In a letter to the chief election commissioner, the BJP said the ads had been put out by a private trust, but “the language of these advertisements and the subjects chosen are exactly similar to the press advertisements being issued by the Indian National Congress in leading national newspapers”.
BJP general secretary Mukhtar Abbas Naqvi, who sent the letter, asked the poll panel to direct the Sajhi Virasat Trust to pull out the ads being beamed on news channels.
“The issue of these advertisements by the Sajhi Virasat Trust is a thinly veiled attempt to circumvent the instructions of the Election Commission of India with regard to political advertisements on television.”

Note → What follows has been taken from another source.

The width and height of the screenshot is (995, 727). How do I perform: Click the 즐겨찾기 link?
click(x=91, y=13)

Two of the ads mentioned by Naqvi projected the “dissatisfaction of some persons with the state of affairs in the country”. But the BJP’s anger was directed at one alleging A.B. Vajpayee had been a British police “informer” and had squealed on his comrades after they were arrested for participating in a 1942 demonstration.
The incident took place in Vajpayee’s hometown Batheshwar, near Agra. According to official records with the National Archives, he was released from jail in 23 days after signing a confessional statement. His sympathisers said he was too young and naive to understand the implications of his action.

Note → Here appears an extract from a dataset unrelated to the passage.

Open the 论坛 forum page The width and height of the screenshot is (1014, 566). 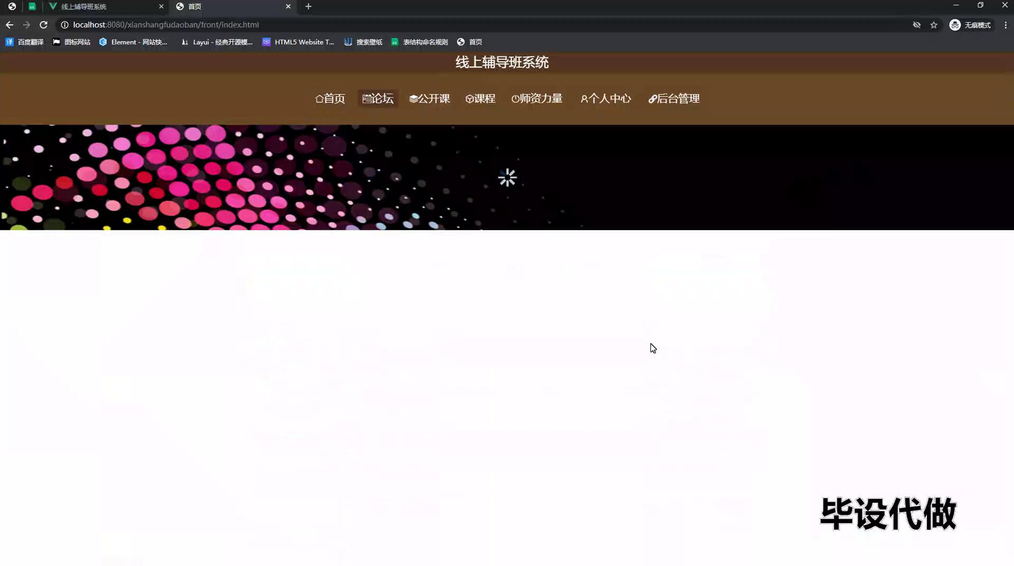coord(378,99)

The ad spotlighted the statement and encircled Vajpayee’s signature to the tune of a patriotic number from a sixties’ Hindi film, Haqeeqat.
In the letter, Naqvi wrote: “Apart from being completely untrue, these allegations are unsubstantiated. They have been repeated time and again by the Congress party during the course of every election since 1977. It is also pertinent that these allegations have been repeatedly rejected by the people of India.”